**Work instruction**
Give back, word for word, the line that contains "PROJECT / DEVELOPER (45, 879)" and all lines after it in the material, through the last; please include only these.

"""

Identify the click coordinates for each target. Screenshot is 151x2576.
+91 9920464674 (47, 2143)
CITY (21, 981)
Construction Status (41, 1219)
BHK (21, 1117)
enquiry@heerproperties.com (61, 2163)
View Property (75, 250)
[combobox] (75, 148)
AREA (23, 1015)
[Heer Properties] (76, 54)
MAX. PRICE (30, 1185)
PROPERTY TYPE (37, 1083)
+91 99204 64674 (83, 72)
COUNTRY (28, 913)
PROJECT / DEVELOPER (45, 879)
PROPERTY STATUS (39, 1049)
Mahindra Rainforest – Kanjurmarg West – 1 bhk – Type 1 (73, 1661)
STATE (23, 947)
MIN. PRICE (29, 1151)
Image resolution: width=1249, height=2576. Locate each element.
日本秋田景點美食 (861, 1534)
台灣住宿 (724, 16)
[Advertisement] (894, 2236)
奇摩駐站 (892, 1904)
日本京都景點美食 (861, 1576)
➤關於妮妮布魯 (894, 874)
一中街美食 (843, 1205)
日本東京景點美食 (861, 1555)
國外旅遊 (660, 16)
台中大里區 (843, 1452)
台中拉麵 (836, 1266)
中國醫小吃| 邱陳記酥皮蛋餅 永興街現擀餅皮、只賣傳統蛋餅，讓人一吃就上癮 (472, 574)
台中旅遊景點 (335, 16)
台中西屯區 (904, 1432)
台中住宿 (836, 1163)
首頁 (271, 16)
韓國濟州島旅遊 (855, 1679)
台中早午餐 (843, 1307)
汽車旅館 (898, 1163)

"""

**Response**
PROJECT / DEVELOPER (45, 879)
PROPERTY STATUS (39, 1049)
Mahindra Rainforest – Kanjurmarg West – 1 bhk – Type 1 (73, 1661)
STATE (23, 947)
MIN. PRICE (29, 1151)
Image resolution: width=1249, height=2576. Locate each element.
日本秋田景點美食 (861, 1534)
台灣住宿 (724, 16)
[Advertisement] (894, 2236)
奇摩駐站 (892, 1904)
日本京都景點美食 (861, 1576)
➤關於妮妮布魯 (894, 874)
一中街美食 (843, 1205)
日本東京景點美食 (861, 1555)
國外旅遊 (660, 16)
台中大里區 (843, 1452)
台中拉麵 (836, 1266)
中國醫小吃| 邱陳記酥皮蛋餅 永興街現擀餅皮、只賣傳統蛋餅，讓人一吃就上癮 (472, 574)
台中旅遊景點 (335, 16)
台中西屯區 (904, 1432)
台中住宿 (836, 1163)
首頁 (271, 16)
韓國濟州島旅遊 (855, 1679)
台中早午餐 (843, 1307)
汽車旅館 (898, 1163)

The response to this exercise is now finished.